Desde esta columna, venimos sosteniendo con frecuencia, que el camino que le queda a esta humanidad y a este planeta superpoblado y con innumeras necesidades y asimetrías, es el de la ciencia, solamente desde allí nos pueden venir las soluciones y las respuestas, por supuesto hay que hacerlo desde el campo de la ética, de los valores, porque de lo contrario podemos sumirnos en un caos del que nos será difícil salir.

 

Así pues, la Comisión Europea, ha determinado la inversión de ochenta billones de euros para ser invertidos en investigación entre el 2.014 y el 2020, por supuesto fuera de presupuestos nacionales que, en algunos casos, como en el de los países nórdicos, llegan a cifras impresionantes.

 

Qué lección podemos aprender los latinoamericanos y los ecuatorianos de esta noticia? Qué conclusiones podemos sacar luego de leer datos como los que mencionamos? Creo que la respuesta es clara.
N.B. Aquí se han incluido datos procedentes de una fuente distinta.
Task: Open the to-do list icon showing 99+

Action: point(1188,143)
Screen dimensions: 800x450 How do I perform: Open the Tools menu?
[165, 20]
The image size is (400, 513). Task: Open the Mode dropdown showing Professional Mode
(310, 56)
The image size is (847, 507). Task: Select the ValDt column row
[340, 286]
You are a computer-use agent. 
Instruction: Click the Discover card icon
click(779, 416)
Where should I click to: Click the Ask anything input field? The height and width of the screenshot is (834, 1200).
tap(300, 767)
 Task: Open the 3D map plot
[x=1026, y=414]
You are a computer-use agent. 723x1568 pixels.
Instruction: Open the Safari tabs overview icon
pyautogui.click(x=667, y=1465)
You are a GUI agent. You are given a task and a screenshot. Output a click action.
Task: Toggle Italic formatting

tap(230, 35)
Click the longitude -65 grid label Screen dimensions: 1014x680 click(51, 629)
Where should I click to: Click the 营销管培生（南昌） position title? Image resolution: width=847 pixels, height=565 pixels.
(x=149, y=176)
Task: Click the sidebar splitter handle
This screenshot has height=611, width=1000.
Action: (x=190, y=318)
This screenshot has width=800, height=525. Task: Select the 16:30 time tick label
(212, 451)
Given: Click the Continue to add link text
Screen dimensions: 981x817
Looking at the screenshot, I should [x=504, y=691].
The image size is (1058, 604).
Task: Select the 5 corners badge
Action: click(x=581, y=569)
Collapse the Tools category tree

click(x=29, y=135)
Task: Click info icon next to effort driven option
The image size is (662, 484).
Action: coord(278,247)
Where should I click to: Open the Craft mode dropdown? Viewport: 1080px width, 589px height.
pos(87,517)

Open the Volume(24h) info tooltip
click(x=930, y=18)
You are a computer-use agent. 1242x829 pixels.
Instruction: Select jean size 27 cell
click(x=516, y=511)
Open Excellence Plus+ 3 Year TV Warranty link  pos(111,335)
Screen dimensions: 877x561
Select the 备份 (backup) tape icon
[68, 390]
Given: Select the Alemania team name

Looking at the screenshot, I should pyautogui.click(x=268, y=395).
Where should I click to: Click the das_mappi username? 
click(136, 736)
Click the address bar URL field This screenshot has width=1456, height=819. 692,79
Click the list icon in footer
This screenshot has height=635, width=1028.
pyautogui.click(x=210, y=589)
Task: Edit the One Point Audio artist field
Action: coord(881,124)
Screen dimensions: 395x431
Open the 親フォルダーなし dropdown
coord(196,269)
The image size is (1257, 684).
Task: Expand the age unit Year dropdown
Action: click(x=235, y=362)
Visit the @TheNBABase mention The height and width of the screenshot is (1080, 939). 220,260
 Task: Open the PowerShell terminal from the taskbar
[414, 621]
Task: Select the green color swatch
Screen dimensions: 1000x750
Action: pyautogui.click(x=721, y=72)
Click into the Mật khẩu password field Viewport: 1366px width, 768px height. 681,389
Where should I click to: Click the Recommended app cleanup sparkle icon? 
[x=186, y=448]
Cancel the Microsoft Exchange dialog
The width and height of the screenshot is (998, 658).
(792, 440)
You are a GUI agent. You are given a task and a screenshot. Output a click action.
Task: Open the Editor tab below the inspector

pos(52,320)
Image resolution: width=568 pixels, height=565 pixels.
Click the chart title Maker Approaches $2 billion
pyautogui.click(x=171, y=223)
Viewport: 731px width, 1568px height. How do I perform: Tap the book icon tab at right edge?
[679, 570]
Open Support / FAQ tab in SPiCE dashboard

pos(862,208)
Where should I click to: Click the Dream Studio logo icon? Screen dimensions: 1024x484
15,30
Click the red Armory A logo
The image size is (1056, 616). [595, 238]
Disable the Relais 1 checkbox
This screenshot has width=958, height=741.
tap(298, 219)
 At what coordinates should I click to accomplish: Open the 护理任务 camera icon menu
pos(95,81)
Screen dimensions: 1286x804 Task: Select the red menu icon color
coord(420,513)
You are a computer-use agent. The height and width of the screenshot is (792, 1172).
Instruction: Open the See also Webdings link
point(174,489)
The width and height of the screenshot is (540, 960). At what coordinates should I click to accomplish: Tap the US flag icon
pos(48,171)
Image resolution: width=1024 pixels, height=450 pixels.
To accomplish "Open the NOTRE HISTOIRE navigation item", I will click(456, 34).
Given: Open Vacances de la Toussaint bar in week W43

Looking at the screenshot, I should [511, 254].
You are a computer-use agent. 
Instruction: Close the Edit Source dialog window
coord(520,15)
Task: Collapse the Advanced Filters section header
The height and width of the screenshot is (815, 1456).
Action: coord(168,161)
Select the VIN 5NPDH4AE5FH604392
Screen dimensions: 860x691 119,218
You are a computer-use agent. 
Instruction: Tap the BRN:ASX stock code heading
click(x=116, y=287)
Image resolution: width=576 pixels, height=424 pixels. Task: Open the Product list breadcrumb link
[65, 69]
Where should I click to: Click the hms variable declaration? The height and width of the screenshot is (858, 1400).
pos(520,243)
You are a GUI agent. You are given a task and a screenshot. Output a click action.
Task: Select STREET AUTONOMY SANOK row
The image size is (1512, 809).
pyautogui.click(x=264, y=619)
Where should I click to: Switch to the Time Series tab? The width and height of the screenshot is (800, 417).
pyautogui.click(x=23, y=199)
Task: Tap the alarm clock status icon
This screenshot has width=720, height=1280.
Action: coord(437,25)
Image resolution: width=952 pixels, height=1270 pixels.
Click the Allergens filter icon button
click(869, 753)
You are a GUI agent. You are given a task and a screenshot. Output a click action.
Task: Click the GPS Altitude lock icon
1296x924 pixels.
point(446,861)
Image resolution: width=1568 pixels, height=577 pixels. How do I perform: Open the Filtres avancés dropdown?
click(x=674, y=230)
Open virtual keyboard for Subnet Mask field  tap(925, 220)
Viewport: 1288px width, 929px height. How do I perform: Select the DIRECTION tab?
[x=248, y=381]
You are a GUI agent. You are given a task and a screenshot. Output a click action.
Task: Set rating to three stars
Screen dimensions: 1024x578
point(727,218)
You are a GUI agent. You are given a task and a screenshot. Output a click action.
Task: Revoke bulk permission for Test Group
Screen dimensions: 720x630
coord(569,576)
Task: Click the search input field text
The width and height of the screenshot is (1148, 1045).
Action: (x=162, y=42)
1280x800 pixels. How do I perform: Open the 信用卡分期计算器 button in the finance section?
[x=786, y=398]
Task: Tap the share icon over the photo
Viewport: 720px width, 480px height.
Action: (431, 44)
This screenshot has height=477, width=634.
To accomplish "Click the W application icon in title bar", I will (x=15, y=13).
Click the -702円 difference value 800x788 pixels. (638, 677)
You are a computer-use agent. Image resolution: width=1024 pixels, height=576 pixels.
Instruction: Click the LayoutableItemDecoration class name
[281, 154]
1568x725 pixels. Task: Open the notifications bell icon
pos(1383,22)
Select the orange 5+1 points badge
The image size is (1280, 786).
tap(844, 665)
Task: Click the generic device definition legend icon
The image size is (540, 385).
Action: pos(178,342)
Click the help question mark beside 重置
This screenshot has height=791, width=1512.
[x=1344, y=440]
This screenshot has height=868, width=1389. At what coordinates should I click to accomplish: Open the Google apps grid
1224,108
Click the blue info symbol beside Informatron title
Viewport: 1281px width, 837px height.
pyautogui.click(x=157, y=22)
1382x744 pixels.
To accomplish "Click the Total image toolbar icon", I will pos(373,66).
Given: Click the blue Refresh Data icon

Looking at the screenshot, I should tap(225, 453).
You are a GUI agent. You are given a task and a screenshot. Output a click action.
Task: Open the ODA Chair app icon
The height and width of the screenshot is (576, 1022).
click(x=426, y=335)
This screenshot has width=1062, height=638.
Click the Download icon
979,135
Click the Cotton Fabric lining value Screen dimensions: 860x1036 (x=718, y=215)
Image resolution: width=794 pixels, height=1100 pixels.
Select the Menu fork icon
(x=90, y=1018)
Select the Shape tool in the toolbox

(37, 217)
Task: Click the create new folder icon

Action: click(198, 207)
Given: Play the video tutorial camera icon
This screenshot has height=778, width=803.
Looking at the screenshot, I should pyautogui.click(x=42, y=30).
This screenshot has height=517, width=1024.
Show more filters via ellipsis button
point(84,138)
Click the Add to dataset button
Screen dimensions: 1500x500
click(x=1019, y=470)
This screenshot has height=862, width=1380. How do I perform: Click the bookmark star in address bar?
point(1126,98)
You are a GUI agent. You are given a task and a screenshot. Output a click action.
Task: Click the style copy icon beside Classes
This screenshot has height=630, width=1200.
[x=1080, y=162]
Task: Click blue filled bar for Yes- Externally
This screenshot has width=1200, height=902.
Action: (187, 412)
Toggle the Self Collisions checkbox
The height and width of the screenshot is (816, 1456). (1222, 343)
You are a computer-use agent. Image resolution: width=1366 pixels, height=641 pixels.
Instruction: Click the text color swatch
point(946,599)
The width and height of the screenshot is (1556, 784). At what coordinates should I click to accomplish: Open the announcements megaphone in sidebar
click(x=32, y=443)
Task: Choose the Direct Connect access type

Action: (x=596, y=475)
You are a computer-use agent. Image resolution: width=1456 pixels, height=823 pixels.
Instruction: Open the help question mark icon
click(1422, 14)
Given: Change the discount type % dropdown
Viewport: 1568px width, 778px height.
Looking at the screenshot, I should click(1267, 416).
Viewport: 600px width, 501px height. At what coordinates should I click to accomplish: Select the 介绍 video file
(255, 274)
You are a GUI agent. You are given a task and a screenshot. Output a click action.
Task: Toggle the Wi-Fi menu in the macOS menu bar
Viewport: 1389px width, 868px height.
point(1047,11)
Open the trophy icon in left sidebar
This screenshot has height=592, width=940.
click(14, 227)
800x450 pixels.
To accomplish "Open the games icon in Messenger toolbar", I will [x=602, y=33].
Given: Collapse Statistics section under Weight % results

Inclusive en medio de las crisis, inclusive en medio de las asimetrías, y ya el ejemplo nos lo dió la India de Rajiv Gandhi, cuando decidió crear centros de excelencia universitaria e investigación, en un país con altas tasas de analfabetismo, hay, decía, que invertir en la investigación, hacer que nuestras universidades se transformen en verdaderos centros de excelencia, buscar mejorar la carrera docente, reconocer el mérito de quienes lo tienen, tanto en el sector privado como en el público.

 

Por allí están la solución y las respuestas.